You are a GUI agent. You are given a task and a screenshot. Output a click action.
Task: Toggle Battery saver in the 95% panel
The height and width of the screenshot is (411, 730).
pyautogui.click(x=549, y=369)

—————

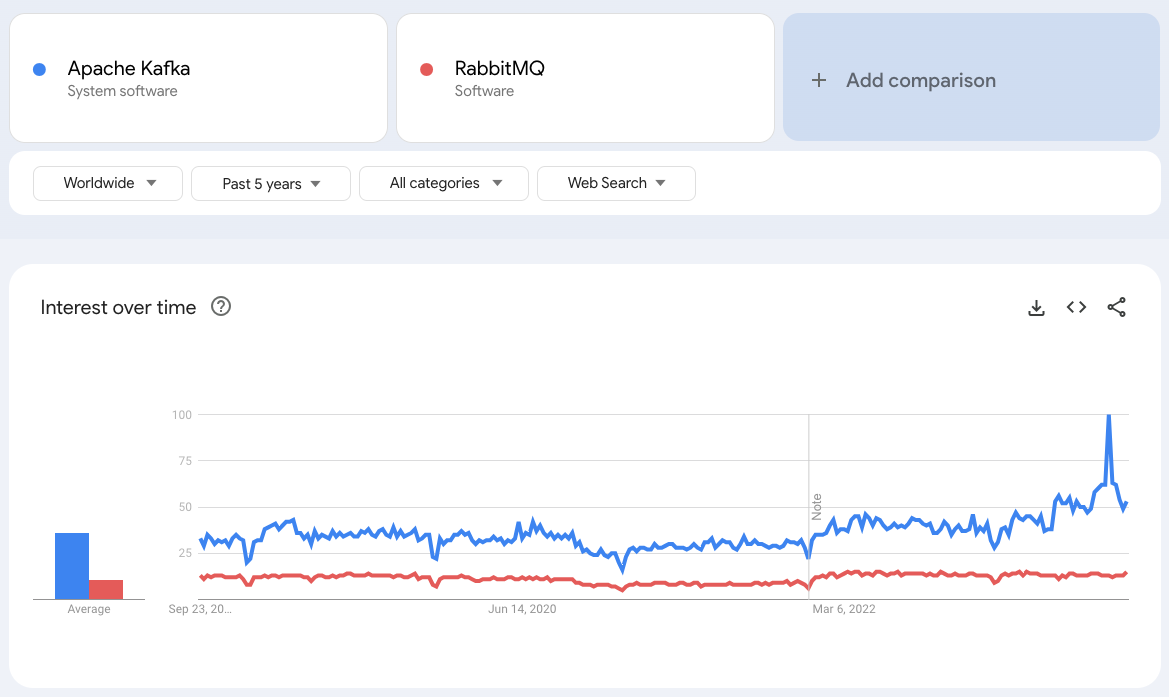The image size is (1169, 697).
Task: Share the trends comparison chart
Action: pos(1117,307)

—————

**OBJECTIVE:**
Rewrite the items from the line with "The image size is (1169, 697)." up to and including the line with "Action: pos(1117,307)", replacing "trends comparison chart" with "trends comparison graph" and leaving everything else unchanged. Return only those lines, without the pictures.

**RESPONSE TO THE EXERCISE:**
The image size is (1169, 697).
Task: Share the trends comparison graph
Action: pos(1117,307)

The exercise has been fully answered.